DanieeelLiu commented 1 year ago

Yes. The points with small angles was ignored with a threshold(1e-6).(Your iou result is correct). So will you fix this error with a patch? Further more, this case can be calculated correct with a relatively small threshold(1e-8), what if there are points even more close to the origin?
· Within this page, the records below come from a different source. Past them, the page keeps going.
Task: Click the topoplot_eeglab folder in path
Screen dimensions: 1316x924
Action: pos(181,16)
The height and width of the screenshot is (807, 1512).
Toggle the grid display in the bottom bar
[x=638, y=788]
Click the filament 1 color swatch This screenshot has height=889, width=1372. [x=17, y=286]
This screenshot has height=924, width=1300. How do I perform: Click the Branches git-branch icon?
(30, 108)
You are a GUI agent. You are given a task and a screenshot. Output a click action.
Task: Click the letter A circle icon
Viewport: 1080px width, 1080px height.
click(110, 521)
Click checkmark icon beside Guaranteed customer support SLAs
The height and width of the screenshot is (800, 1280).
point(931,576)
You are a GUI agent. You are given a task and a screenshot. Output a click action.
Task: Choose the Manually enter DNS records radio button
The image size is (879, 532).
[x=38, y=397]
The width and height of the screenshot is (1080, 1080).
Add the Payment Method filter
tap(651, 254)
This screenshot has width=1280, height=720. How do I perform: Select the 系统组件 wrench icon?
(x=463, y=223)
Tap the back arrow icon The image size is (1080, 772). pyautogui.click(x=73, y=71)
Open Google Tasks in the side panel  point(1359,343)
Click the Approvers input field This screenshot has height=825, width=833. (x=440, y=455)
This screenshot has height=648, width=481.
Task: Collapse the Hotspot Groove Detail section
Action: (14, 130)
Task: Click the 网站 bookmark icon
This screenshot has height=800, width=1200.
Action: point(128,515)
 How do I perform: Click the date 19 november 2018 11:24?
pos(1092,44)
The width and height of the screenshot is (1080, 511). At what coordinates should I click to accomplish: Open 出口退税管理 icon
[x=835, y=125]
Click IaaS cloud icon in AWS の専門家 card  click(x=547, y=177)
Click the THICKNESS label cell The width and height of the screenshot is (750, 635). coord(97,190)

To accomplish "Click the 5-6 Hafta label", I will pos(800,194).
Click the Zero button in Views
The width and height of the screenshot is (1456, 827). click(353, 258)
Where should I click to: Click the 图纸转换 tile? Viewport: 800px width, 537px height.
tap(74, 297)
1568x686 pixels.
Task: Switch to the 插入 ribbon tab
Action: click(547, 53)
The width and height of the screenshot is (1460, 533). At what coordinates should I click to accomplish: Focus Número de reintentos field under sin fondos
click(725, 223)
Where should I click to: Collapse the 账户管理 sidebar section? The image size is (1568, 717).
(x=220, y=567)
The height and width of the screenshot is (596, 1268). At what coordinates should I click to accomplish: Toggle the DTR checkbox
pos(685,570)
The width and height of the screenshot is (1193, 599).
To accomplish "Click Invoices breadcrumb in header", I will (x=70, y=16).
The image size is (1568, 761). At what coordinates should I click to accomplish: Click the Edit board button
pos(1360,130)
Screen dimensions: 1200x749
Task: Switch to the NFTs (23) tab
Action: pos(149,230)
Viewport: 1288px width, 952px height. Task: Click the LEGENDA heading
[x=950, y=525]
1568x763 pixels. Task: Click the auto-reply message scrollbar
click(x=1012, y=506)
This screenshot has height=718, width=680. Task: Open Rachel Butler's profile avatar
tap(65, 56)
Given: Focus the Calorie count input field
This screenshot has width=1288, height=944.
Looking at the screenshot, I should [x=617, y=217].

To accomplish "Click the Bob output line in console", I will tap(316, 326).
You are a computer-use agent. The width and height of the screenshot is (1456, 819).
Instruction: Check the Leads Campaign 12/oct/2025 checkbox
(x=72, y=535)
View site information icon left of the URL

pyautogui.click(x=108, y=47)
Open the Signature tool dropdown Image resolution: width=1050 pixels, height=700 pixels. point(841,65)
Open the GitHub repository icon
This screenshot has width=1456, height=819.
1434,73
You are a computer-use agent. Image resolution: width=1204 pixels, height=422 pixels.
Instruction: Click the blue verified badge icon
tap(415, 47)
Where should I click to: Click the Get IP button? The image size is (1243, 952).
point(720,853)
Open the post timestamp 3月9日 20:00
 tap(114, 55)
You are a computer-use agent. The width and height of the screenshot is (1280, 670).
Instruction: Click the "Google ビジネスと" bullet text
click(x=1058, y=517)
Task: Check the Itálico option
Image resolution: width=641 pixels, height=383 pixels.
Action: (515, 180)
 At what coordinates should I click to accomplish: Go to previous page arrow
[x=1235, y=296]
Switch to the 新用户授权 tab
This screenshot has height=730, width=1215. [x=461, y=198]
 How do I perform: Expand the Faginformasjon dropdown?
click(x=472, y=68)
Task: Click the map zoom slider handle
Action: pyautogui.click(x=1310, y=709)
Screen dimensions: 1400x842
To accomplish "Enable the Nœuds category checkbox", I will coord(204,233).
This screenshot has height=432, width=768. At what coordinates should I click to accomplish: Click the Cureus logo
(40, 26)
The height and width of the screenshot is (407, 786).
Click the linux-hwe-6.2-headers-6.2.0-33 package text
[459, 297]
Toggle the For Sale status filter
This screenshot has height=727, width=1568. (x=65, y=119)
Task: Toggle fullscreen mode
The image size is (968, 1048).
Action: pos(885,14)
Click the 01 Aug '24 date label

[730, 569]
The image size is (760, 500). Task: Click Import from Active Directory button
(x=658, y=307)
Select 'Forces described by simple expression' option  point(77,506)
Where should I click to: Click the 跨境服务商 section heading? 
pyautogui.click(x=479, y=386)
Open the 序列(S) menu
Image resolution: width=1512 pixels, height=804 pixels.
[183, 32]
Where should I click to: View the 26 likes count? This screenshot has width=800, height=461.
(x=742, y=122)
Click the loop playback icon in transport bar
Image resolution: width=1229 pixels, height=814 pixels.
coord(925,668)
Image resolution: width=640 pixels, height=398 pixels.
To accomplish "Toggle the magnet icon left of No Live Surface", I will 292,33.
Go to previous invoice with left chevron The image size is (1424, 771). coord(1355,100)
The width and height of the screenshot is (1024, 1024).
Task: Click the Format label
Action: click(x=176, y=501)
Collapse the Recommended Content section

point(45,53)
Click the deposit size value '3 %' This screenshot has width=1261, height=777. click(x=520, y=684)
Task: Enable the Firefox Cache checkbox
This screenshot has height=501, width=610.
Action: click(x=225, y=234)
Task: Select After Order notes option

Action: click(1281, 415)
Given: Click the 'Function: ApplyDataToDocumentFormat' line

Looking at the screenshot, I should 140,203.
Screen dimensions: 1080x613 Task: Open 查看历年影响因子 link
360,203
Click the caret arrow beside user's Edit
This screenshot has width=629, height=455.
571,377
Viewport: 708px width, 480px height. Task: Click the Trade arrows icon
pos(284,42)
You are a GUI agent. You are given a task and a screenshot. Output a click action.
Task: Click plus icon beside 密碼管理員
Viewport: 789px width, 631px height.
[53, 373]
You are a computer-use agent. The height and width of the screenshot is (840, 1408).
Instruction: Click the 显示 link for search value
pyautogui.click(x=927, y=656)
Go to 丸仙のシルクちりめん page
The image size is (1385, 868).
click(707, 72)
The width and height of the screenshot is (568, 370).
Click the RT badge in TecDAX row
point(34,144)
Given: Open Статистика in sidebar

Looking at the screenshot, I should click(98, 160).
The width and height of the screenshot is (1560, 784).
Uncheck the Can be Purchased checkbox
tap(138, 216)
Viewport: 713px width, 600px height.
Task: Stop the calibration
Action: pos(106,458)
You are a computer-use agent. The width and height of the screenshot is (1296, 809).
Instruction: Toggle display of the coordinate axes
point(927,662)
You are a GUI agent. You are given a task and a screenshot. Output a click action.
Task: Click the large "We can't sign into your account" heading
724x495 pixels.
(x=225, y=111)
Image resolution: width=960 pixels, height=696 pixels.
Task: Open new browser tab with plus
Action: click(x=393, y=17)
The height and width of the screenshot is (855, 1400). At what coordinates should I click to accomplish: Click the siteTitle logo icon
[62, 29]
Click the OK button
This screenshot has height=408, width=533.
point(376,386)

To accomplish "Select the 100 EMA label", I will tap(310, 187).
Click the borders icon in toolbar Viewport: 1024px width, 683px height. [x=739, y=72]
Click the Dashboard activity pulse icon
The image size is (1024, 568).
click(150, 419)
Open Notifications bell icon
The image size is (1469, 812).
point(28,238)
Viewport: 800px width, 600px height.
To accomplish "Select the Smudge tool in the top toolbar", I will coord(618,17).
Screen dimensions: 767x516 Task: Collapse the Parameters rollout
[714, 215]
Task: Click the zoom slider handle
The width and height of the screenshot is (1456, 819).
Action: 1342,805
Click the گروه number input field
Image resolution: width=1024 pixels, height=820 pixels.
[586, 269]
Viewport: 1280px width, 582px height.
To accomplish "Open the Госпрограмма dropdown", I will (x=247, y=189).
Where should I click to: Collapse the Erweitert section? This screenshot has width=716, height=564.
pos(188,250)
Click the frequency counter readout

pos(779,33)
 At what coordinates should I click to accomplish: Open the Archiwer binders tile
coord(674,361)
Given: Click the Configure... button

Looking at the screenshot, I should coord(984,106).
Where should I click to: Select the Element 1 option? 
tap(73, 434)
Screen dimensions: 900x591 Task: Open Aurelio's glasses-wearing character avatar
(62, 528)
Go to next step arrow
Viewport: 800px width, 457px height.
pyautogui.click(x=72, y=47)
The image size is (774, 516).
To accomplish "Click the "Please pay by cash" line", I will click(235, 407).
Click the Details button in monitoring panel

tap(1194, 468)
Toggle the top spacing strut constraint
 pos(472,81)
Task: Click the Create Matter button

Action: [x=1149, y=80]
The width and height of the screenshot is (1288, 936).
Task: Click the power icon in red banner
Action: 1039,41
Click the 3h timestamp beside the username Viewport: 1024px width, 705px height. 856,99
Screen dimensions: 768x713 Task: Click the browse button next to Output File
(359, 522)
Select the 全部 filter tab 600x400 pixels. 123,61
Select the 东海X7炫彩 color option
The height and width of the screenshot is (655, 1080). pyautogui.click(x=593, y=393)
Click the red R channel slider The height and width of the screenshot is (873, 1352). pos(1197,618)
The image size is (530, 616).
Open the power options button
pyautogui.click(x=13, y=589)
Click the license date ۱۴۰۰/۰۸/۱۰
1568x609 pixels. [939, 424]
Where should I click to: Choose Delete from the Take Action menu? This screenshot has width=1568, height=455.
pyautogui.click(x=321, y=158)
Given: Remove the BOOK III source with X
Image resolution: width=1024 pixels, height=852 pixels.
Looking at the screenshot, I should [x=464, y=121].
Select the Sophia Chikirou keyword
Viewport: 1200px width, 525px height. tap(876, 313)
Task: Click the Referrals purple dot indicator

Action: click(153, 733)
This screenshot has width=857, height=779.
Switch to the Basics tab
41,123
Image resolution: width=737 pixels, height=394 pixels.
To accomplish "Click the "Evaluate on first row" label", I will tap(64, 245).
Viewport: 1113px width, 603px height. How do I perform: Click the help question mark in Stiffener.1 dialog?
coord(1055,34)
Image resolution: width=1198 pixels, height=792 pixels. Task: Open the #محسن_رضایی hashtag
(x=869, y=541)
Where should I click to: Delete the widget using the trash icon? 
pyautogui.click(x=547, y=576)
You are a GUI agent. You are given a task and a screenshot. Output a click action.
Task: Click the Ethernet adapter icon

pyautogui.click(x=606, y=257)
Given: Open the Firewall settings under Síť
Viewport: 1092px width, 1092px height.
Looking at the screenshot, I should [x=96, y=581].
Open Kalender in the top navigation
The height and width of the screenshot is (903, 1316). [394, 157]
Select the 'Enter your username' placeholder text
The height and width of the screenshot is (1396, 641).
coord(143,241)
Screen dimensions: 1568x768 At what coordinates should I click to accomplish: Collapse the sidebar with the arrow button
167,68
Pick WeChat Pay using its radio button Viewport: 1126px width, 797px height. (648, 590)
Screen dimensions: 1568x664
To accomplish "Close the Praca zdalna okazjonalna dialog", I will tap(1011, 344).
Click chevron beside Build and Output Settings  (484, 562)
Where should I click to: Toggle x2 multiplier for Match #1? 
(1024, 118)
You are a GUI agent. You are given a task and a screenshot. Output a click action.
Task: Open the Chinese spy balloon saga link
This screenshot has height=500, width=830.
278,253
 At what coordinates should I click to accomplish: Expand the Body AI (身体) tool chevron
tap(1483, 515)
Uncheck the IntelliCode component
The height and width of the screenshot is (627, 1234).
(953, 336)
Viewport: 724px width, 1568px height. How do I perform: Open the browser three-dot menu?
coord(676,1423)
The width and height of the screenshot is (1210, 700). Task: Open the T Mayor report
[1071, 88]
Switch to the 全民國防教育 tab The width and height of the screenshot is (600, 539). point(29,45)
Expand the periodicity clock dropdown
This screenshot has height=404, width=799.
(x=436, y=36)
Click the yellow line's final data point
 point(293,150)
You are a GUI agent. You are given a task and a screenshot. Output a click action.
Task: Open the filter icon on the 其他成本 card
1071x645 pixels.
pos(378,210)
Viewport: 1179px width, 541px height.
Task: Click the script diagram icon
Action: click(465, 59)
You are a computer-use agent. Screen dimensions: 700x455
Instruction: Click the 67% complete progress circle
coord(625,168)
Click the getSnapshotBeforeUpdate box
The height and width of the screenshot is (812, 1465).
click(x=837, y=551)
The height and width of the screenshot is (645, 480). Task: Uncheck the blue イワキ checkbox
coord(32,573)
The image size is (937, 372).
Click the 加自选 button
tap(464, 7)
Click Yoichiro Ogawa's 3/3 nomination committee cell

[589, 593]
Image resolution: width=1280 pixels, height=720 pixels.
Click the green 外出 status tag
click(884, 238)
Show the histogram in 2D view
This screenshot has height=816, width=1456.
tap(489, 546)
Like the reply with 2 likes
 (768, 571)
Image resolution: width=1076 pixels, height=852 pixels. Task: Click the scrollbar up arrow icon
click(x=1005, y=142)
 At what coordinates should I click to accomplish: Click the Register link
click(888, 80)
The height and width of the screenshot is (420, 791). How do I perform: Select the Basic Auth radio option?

grimoire commented 1 year ago

Sure, I will fix it soon. The value range of cross product will be affected by the length of the vector. I guess we can normalize the vector before cross_2d

DanieeelLiu commented 1 year ago

OK, Thank you for your reply very much!!! I will wait for the patch. (ps: Will there is a patch for 1.6.1 or only for master?) (ps2: One more thing, if two boxs intersect, the overlapped polygon should be a convex polygon, I wonder if the scan step here still be needed? https://github.com/open-mmlab/mmcv/blob/main/mmcv/ops/csrc/common/box_iou_rotated_utils.hpp#L245~#L257)

grimoire commented 1 year ago

Will there is a patch for 1.6.1 or only for master?

Master only.

One more thing, if two boxs intersect, the overlapped polygon should be a convex polygon, I wonder if the scan step here still be needed?

Theoretically, YES. But I will keep it to prevent missing corner cases.